De acordo com o governo norte-americano, as tarifas poderão atingir produtos importados de países que, direta ou indiretamente, abasteçam Cuba com petróleo. A aplicação das sanções será baseada em avaliações de segurança nacional e de política externa conduzidas pelas autoridades dos Estados Unidos.
O texto da ordem cita acusações de que o governo cubano mantém vínculos com países e grupos considerados hostis por Washington, como Rússia, China e Irã, além de organizações classificadas como terroristas, entre elas Hamas e Hezbollah. O documento também menciona supostas violações de direitos humanos e ações que, segundo a Casa Branca, contribuem para a instabilidade regional.
As sanções não serão automáticas. O Departamento de Comércio ficará responsável por identificar os países que fornecem petróleo a Cuba, enquanto o Departamento de Estado decidirá se haverá aplicação de tarifas e qual será o nível das medidas.
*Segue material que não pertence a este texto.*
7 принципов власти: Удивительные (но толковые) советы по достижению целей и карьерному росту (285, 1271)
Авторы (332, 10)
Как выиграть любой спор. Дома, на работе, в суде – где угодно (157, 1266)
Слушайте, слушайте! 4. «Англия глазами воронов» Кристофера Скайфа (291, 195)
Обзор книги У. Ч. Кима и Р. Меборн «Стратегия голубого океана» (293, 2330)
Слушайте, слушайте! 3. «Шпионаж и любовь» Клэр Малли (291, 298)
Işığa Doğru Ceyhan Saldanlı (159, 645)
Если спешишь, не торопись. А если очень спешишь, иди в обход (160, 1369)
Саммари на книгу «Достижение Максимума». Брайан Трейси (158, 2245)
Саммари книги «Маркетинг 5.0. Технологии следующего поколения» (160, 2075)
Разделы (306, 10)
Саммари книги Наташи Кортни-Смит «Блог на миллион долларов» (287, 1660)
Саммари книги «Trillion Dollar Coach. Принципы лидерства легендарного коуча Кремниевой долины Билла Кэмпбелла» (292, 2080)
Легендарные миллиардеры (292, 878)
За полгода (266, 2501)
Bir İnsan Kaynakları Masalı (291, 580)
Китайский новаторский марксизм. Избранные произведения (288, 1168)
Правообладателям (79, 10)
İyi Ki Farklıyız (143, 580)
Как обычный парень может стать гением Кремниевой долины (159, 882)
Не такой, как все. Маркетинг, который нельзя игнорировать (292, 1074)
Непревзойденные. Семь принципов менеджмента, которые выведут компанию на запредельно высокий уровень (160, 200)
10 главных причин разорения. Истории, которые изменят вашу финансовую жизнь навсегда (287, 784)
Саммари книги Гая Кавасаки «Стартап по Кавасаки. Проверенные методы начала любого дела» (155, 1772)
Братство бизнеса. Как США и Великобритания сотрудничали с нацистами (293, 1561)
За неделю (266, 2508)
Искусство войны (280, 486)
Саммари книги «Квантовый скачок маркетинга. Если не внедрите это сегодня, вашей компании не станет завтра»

A ordem prevê ainda a possibilidade de endurecimento das ações caso haja retaliações por parte dos países afetados.
O anúncio reforça a postura mais rígida adotada por Trump em relação a Cuba desde o início do ano. Segundo informações divulgadas pela imprensa norte-americana, o governo avalia alternativas para restringir o fornecimento de energia à ilha como forma de pressionar o regime cubano.
Dados comerciais indicam que, em 2025, o Brasil exportou US$ 283,3 milhões para Cuba, principalmente produtos do agronegócio, e importou US$ 2,9 milhões do país caribenho.